Saved data entries
=-=-=-=-=
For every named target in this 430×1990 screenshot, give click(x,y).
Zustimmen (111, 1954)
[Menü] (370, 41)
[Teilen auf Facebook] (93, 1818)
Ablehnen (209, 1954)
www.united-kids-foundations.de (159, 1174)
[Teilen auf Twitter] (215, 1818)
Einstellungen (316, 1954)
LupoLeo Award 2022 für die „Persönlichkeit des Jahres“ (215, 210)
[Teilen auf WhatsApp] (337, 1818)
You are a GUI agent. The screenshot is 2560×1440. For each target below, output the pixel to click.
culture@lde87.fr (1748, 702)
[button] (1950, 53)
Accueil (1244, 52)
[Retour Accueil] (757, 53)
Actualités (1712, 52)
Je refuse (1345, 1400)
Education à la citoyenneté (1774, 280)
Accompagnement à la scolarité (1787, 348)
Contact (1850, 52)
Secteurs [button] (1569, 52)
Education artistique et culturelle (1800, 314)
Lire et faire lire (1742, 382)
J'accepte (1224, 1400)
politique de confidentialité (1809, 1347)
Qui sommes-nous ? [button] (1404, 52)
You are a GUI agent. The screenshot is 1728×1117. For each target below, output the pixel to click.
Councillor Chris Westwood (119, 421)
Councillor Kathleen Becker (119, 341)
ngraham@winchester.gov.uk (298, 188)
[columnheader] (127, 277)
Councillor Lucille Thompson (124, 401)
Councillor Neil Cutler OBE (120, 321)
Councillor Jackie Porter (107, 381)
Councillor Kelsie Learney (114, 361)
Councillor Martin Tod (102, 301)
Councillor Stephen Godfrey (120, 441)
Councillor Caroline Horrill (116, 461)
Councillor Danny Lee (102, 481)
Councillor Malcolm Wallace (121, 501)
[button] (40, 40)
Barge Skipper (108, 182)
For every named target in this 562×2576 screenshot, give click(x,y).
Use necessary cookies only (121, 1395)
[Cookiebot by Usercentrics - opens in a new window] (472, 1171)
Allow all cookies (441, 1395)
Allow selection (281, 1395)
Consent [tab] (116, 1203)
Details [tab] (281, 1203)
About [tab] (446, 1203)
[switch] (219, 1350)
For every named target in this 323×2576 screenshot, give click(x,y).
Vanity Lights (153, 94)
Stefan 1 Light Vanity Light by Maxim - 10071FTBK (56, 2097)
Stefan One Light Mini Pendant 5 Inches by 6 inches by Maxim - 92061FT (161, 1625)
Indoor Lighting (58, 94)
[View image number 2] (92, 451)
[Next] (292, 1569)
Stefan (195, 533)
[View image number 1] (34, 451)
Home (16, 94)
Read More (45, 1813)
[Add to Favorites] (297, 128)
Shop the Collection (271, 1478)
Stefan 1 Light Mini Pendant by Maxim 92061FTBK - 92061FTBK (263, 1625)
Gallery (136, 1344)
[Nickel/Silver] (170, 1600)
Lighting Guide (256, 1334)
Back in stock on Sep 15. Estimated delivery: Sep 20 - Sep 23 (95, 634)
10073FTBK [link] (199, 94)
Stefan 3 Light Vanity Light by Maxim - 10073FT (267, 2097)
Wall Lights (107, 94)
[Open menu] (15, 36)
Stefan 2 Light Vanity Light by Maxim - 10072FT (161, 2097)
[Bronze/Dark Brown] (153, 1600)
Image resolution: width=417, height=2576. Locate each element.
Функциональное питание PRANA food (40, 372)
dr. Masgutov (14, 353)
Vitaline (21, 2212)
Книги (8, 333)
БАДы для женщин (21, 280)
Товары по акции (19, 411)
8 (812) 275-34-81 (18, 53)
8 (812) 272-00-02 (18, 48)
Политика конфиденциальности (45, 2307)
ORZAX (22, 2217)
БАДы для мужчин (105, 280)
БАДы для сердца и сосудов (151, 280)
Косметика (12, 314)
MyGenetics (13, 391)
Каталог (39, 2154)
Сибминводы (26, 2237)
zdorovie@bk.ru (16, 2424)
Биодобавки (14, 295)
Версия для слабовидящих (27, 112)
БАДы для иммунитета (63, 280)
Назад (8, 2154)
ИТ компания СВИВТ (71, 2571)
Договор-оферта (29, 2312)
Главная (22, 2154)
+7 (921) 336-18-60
=-=-=-=-=
WORK INSTRUCTION -> Word for word, write out the entries above again.

SOLUTION TO THE PROBLEM ->
For every named target in this 430×1990 screenshot, give click(x,y).
Zustimmen (111, 1954)
[Menü] (370, 41)
[Teilen auf Facebook] (93, 1818)
Ablehnen (209, 1954)
www.united-kids-foundations.de (159, 1174)
[Teilen auf Twitter] (215, 1818)
Einstellungen (316, 1954)
LupoLeo Award 2022 für die „Persönlichkeit des Jahres“ (215, 210)
[Teilen auf WhatsApp] (337, 1818)
You are a GUI agent. The screenshot is 2560×1440. For each target below, output the pixel to click.
culture@lde87.fr (1748, 702)
[button] (1950, 53)
Accueil (1244, 52)
[Retour Accueil] (757, 53)
Actualités (1712, 52)
Je refuse (1345, 1400)
Education à la citoyenneté (1774, 280)
Accompagnement à la scolarité (1787, 348)
Contact (1850, 52)
Secteurs [button] (1569, 52)
Education artistique et culturelle (1800, 314)
Lire et faire lire (1742, 382)
J'accepte (1224, 1400)
politique de confidentialité (1809, 1347)
Qui sommes-nous ? [button] (1404, 52)
You are a GUI agent. The screenshot is 1728×1117. For each target below, output the pixel to click.
Councillor Chris Westwood (119, 421)
Councillor Kathleen Becker (119, 341)
ngraham@winchester.gov.uk (298, 188)
[columnheader] (127, 277)
Councillor Lucille Thompson (124, 401)
Councillor Neil Cutler OBE (120, 321)
Councillor Jackie Porter (107, 381)
Councillor Kelsie Learney (114, 361)
Councillor Martin Tod (102, 301)
Councillor Stephen Godfrey (120, 441)
Councillor Caroline Horrill (116, 461)
Councillor Danny Lee (102, 481)
Councillor Malcolm Wallace (121, 501)
[button] (40, 40)
Barge Skipper (108, 182)
For every named target in this 562×2576 screenshot, give click(x,y).
Use necessary cookies only (121, 1395)
[Cookiebot by Usercentrics - opens in a new window] (472, 1171)
Allow all cookies (441, 1395)
Allow selection (281, 1395)
Consent [tab] (116, 1203)
Details [tab] (281, 1203)
About [tab] (446, 1203)
[switch] (219, 1350)
For every named target in this 323×2576 screenshot, give click(x,y).
Vanity Lights (153, 94)
Stefan 1 Light Vanity Light by Maxim - 10071FTBK (56, 2097)
Stefan One Light Mini Pendant 5 Inches by 6 inches by Maxim - 92061FT (161, 1625)
Indoor Lighting (58, 94)
[View image number 2] (92, 451)
[Next] (292, 1569)
Stefan (195, 533)
[View image number 1] (34, 451)
Home (16, 94)
Read More (45, 1813)
[Add to Favorites] (297, 128)
Shop the Collection (271, 1478)
Stefan 1 Light Mini Pendant by Maxim 92061FTBK - 92061FTBK (263, 1625)
Gallery (136, 1344)
[Nickel/Silver] (170, 1600)
Lighting Guide (256, 1334)
Back in stock on Sep 15. Estimated delivery: Sep 20 - Sep 23 (95, 634)
10073FTBK [link] (199, 94)
Stefan 3 Light Vanity Light by Maxim - 10073FT (267, 2097)
Wall Lights (107, 94)
[Open menu] (15, 36)
Stefan 2 Light Vanity Light by Maxim - 10072FT (161, 2097)
[Bronze/Dark Brown] (153, 1600)
Image resolution: width=417, height=2576. Locate each element.
Функциональное питание PRANA food (40, 372)
dr. Masgutov (14, 353)
Vitaline (21, 2212)
Книги (8, 333)
БАДы для женщин (21, 280)
Товары по акции (19, 411)
8 (812) 275-34-81 (18, 53)
8 (812) 272-00-02 (18, 48)
Политика конфиденциальности (45, 2307)
ORZAX (22, 2217)
БАДы для мужчин (105, 280)
БАДы для сердца и сосудов (151, 280)
Косметика (12, 314)
MyGenetics (13, 391)
Каталог (39, 2154)
Сибминводы (26, 2237)
zdorovie@bk.ru (16, 2424)
Биодобавки (14, 295)
Версия для слабовидящих (27, 112)
БАДы для иммунитета (63, 280)
Назад (8, 2154)
ИТ компания СВИВТ (71, 2571)
Договор-оферта (29, 2312)
Главная (22, 2154)
+7 (921) 336-18-60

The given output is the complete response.